Accueil A la une Valorisation ou pollution : le dilemme tunisien face au phosphogypse

Valorisation ou pollution : le dilemme tunisien face au phosphogypse

Le phosphogypse tunisien ne présente pas de risque direct de toxicité pour l’environnement ou la santé humaine, selon les conclusions du comité scientifique chargé de son étude. Toutefois, son déversement prolongé en mer constitue une menace sérieuse pour l’écosystème marin, ont averti les experts lors d’une journée scientifique organisée mercredi au siège de l’Assemblée des représentants du peuple (ARP) au Bardo.

Dans une déclaration à l’agence TAP, le président du comité scientifique, Imam Aloui, également professeur de chimie à l’Université de Gafsa, a précisé que la radioactivité naturelle du phosphogypse tunisien est de 270 becquerels/kg, soit bien inférieure à la norme de 1000 Bq/kg fixée par l’Agence internationale de l’énergie atomique (AIEA), et à celle relevée dans d’autres pays producteurs.
____
_QUESTIONS D'ÉTUDE_
A: Dans l'article sur le phosphogypse tunisien, recopiez le passage situé entre "Dans une déclaration" et "d’autres pays producteurs.", inclus, en remplaçant "professeur de chimie" par "enseignant de chimie".
B: D'après l'article sur le phosphogypse tunisien, quelle norme de radioactivité l'Agence internationale de l'énergie atomique a-t-elle fixée ?
C: Prolongez l'article sur le phosphogypse tunisien à partir de sa dernière phrase.
Les lignes de données ne servent à rien pour ces consignes.

_DONNÉES FOURNIES_
____
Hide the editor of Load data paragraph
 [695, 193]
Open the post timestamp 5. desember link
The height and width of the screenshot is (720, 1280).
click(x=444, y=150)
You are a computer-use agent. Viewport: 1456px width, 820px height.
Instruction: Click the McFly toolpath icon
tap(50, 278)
____
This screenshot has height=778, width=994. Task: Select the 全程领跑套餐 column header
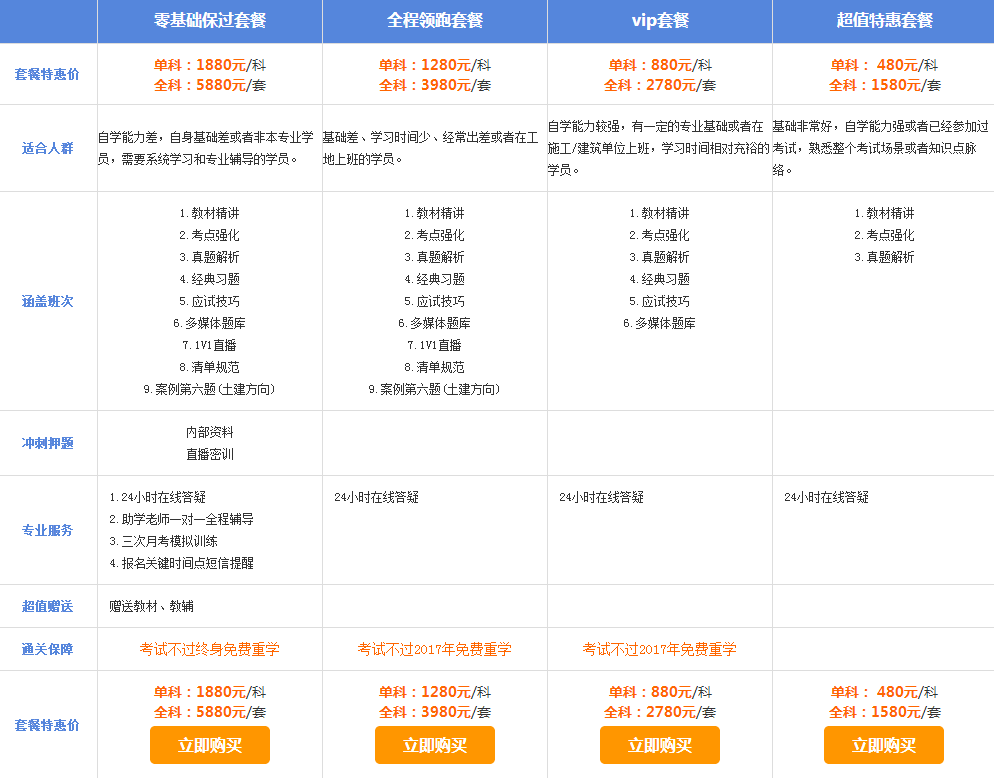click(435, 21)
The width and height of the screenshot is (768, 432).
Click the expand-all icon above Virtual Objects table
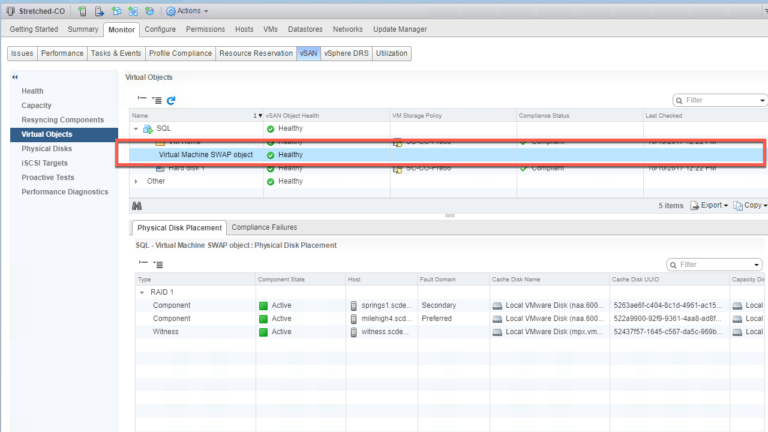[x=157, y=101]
____
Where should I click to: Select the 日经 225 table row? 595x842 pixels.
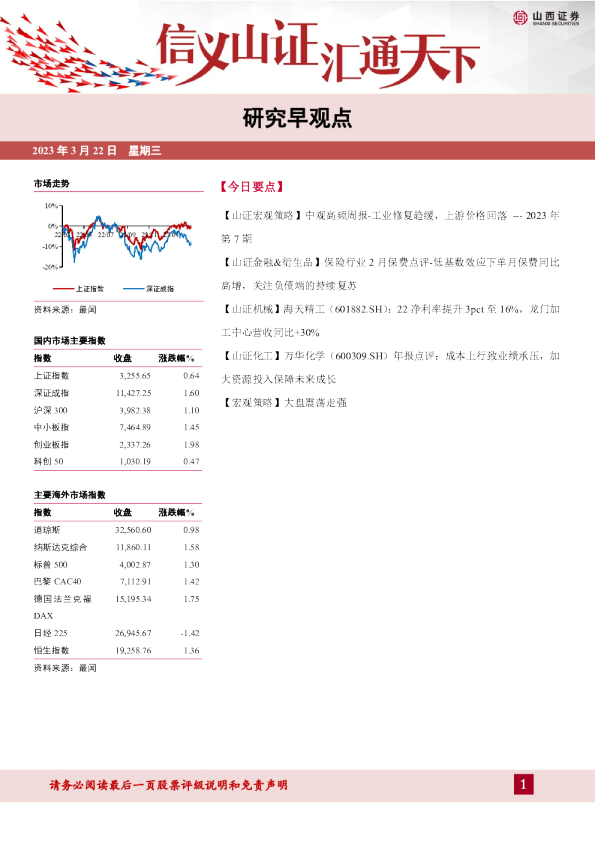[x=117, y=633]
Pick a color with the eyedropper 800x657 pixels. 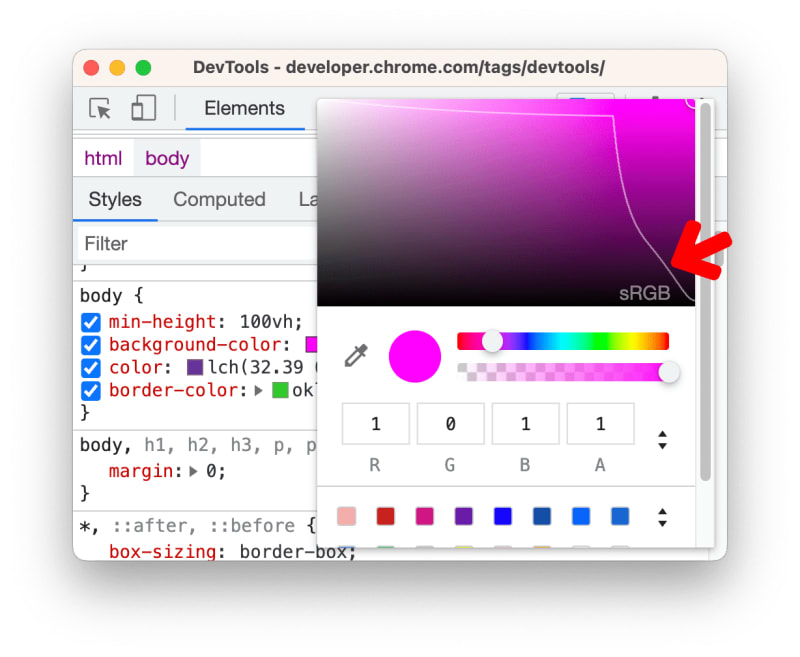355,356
____
_RÉPONSES PAR CONSIGNE_
A:
Dans une déclaration à l’agence TAP, le président du comité scientifique, Imam Aloui, également enseignant de chimie à l’Université de Gafsa, a précisé que la radioactivité naturelle du phosphogypse tunisien est de 270 becquerels/kg, soit bien inférieure à la norme de 1000 Bq/kg fixée par l’Agence internationale de l’énergie atomique (AIEA), et à celle relevée dans d’autres pays producteurs.

B: Elle a fixé une norme de 1000 Bq/kg.

C:
Les travaux de recherche menés pendant huit mois, appuyés par l’analyse de 170 publications scientifiques, ont révélé des concentrations très faibles voire négligeables en arsenic, plomb et mercure. En effet, le phosphate tunisien contient naturellement peu ou pas de ces métaux lourds.

Le phosphogypse tunisien est essentiellement composé de sulfate de calcium dihydraté (96 %), avec des traces de métaux comme le cadmium, le plomb ou le mercure, et quelques terres rares.

 

Un impact marin préoccupant et une urgence d’agir

 

Le comité scientifique recommande l’arrêt immédiat du déversement en mer, en vigueur depuis la fin des années 1970. Ce rejet continu, notamment dans le golfe de Gabès, menace gravement l’équilibre écologique, en raison de l’accumulation d’impuretés insolubles après la dégradation du gypse.

Selon les chiffres du comité, environ 2,8 millions de tonnes de phosphogypse ont été déversées dans la mer à Gabès entre 2011 et 2023. À cela s’ajoutent 1,6 million de tonnes stockées à Skhira (Sfax) et 0,6 million de tonnes à Mdhila (Gafsa).

Les scientifiques préconisent de requalifier le phosphogypse comme un coproduit plutôt qu’un déchet, et d’en encourager la valorisation économique dans des secteurs comme les matériaux de construction, la construction routière, la fabrication de ciment et même l’agriculture (amélioration des sols).

Toutefois, ils insistent sur le besoin de solutions de stockage conformes aux normes pour protéger les zones côtières, et de mener la valorisation de manière progressive, en raison des volumes importants à traiter.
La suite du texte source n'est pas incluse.